Pixel coordinate grounding data:
-------

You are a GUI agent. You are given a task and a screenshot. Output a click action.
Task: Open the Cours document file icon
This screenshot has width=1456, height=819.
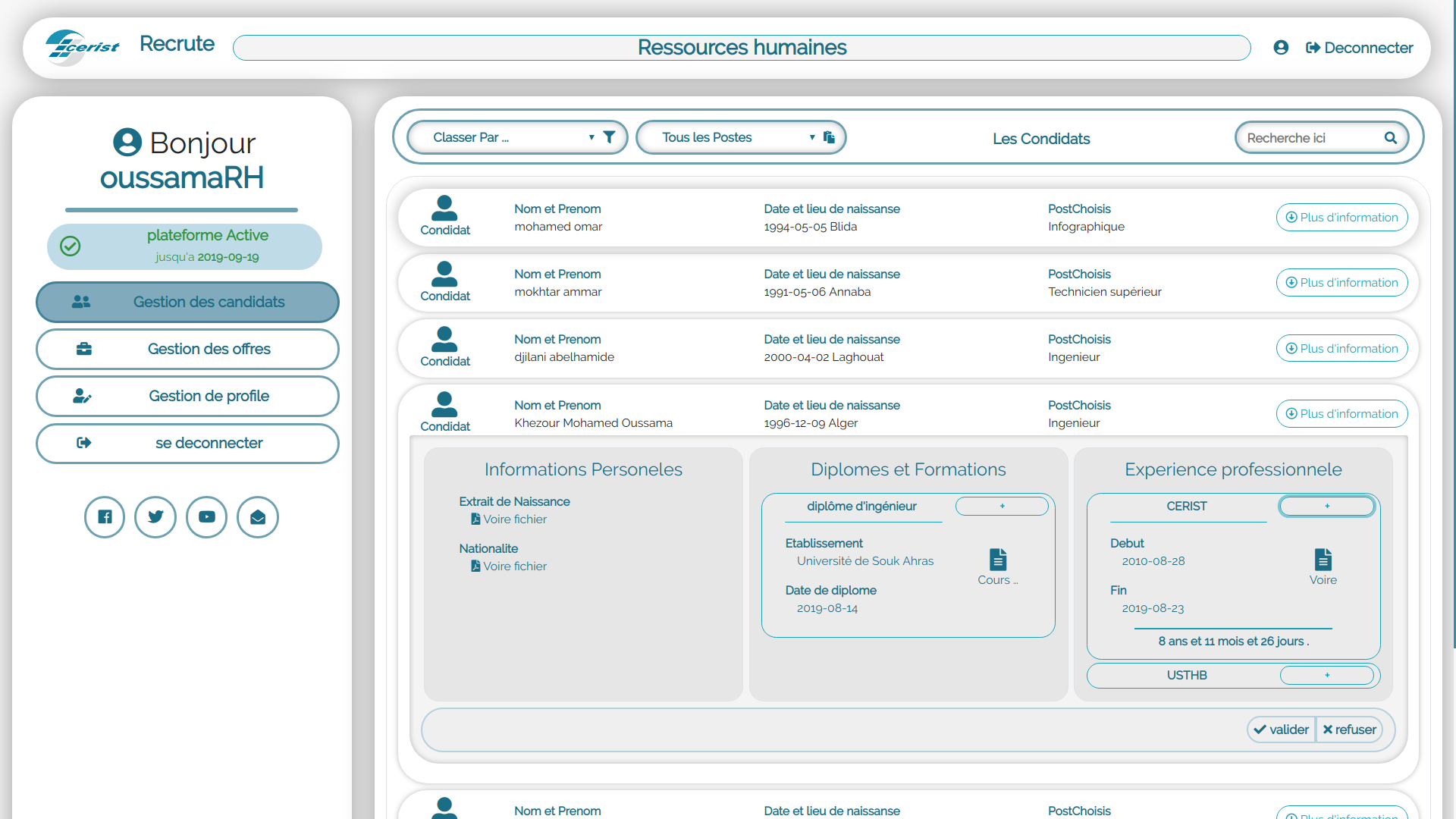998,560
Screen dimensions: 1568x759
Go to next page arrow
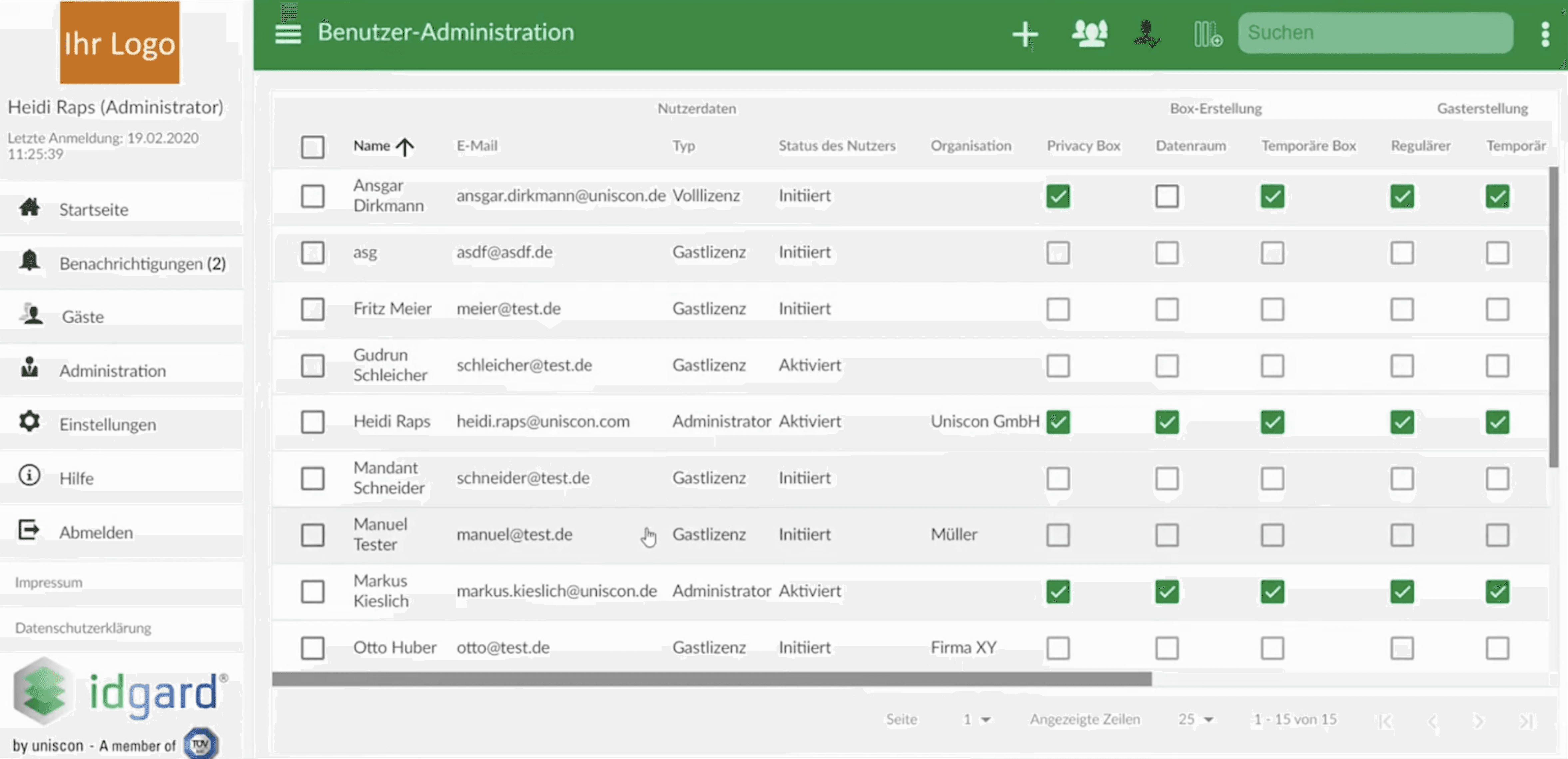pos(1478,721)
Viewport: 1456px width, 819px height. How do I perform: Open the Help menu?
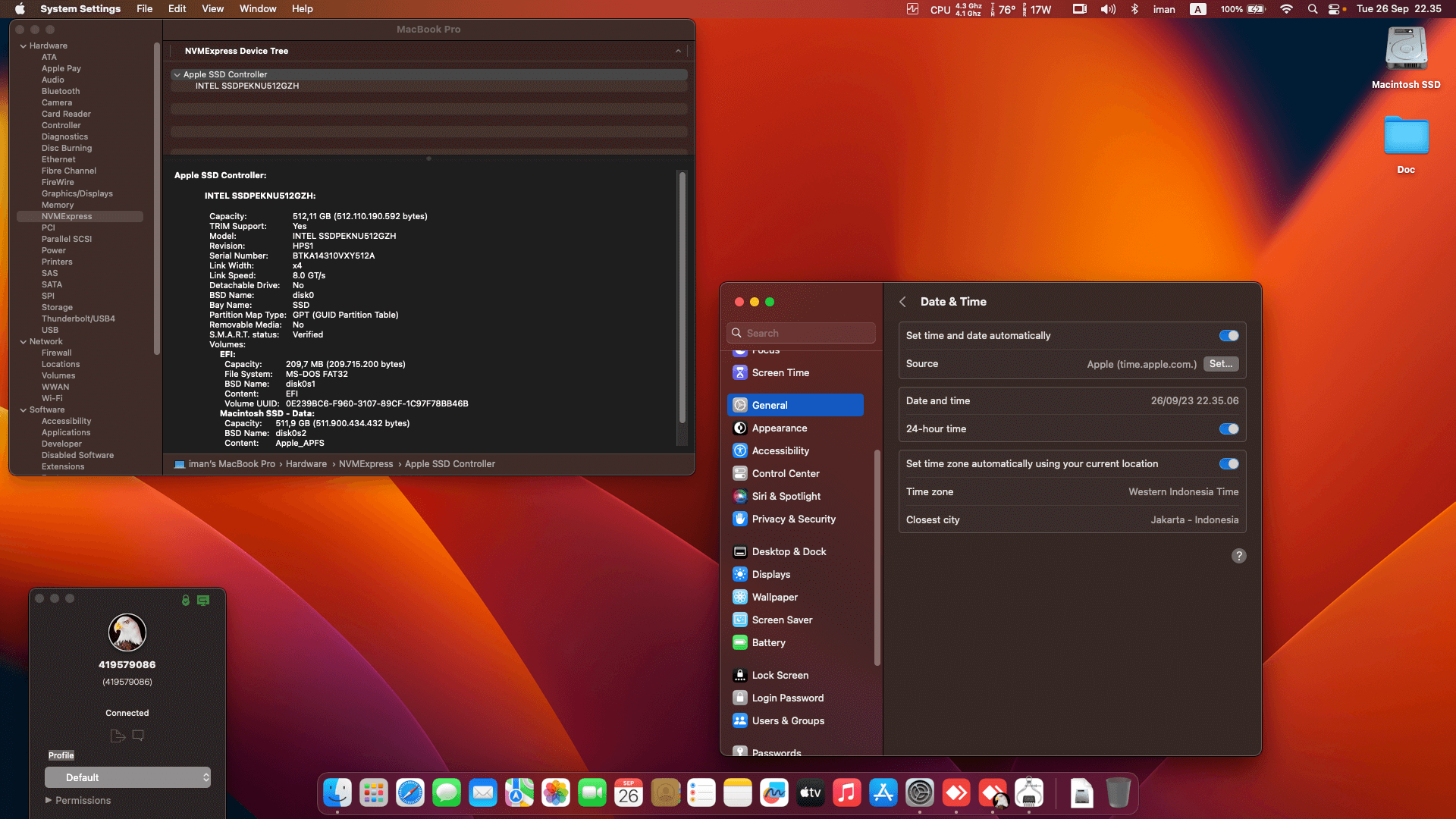click(302, 8)
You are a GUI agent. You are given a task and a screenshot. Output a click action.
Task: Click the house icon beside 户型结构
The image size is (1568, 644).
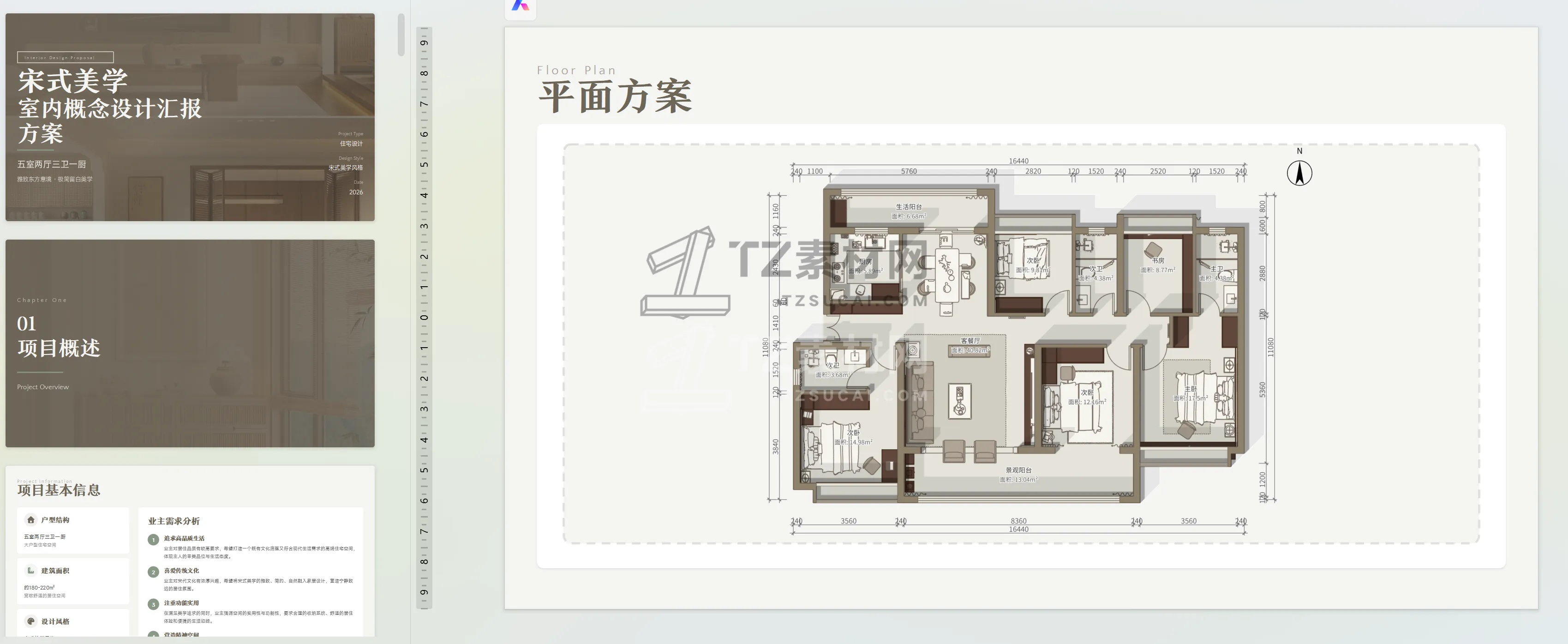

-------

The answer consists solely of the lines from the one holding "Go to next page arrow" through the last line of the entries above, set down verbatim, without any pictures.

Answer below:
Go to next page arrow
pos(1478,721)
Viewport: 1456px width, 819px height. How do I perform: Open the Help menu?
click(302, 8)
You are a GUI agent. You are given a task and a screenshot. Output a click action.
Task: Click the house icon beside 户型结构
The image size is (1568, 644).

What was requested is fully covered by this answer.